エルサレムの滅亡について予言されたイエス様は続けて人類の終末について言い始められました。人類の終末の時に、どんな恐ろしいことが起こりますか。25,26節をご覧ください。「そして、日と月と星には、前兆が現われ、地上では、諸国の民が、海と波が荒れどよめくために不安に陥って悩み、人々は、その住むすべての所を襲おうとしていることを予想して、恐ろしさのあまり気を失います。天の万象が揺り動かされるからです。」マタイの福音書24:29節には、太陽は暗くなり、月は光を放たず、星は天から落ち、天の万象は揺り動かされると言われました。太陽が暗くなると生物は命を維持することができません。星は今までぶつかることなく秩序正しく動いていました。

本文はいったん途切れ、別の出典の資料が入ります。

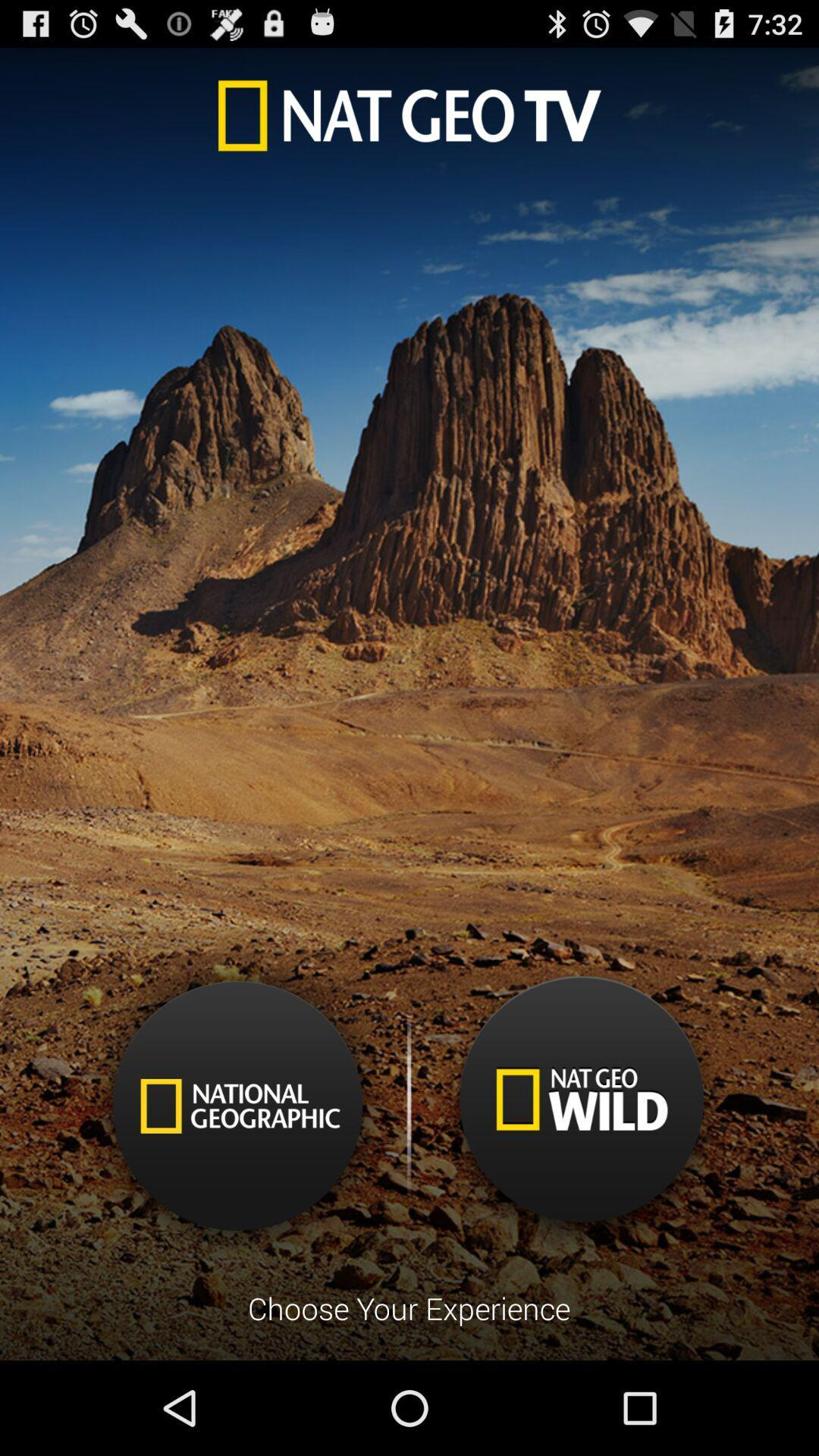 This screenshot has height=1456, width=819. What do you see at coordinates (237, 1106) in the screenshot?
I see `national geographic` at bounding box center [237, 1106].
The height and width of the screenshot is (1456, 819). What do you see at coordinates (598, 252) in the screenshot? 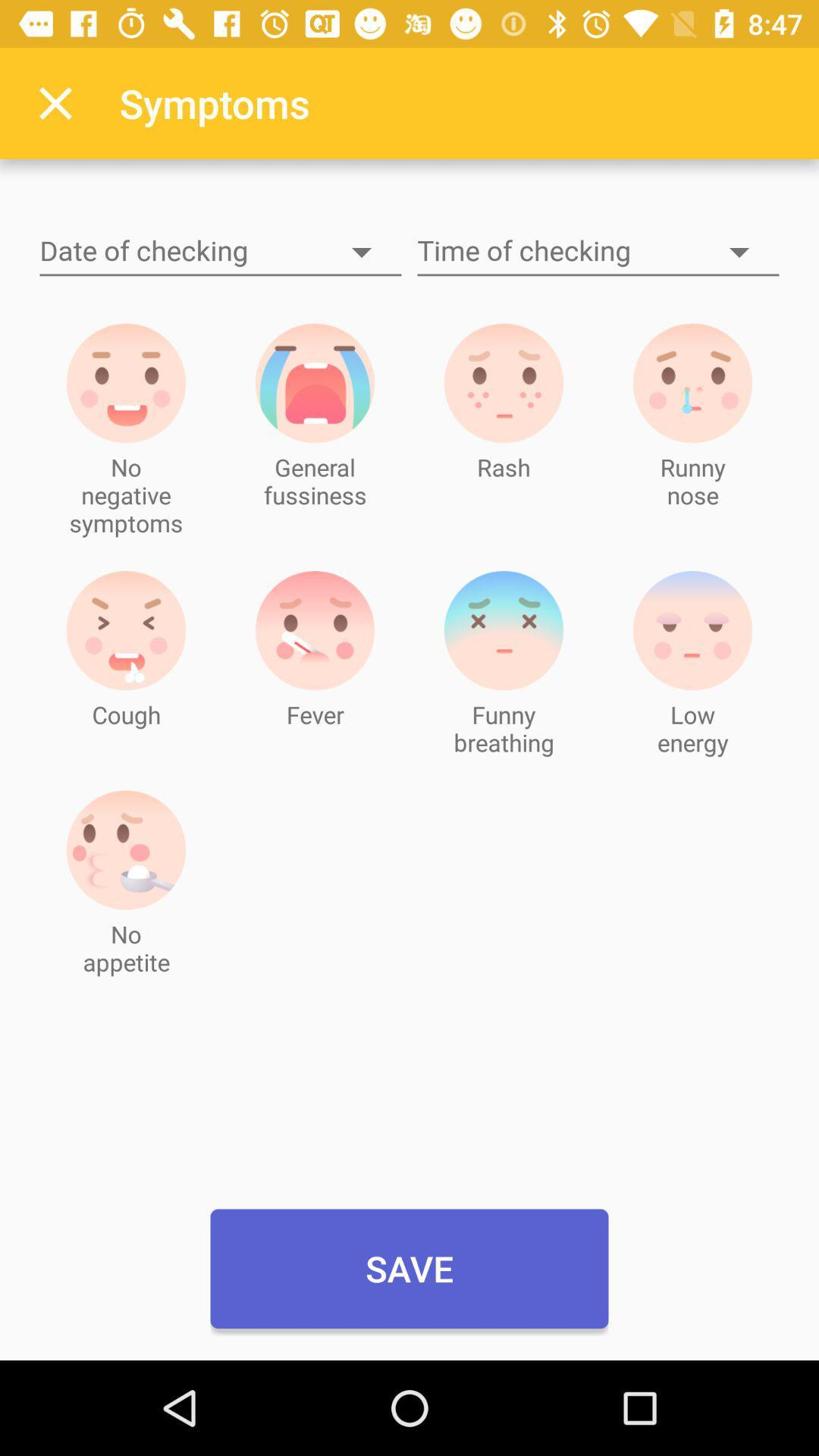
I see `edit time` at bounding box center [598, 252].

ところがその日には台風によって果物が木から落ちるように天から星が落ちます。人々は海と波が荒れどよめくために不安に陥って悩みます。その日には人類が築き上げたすべての科学文明は滅びるようになります。?ペテロ3:10はこう言っています。「しかし、主の日は、盗人のようにやって来ます。その日には、天は大きな響きをたてて消えうせ、天の万象は焼けてくずれ去り、地と地のいろいろなわざは焼き尽くされます。」このような恐ろしい災難の後にイエス様が再び来られます。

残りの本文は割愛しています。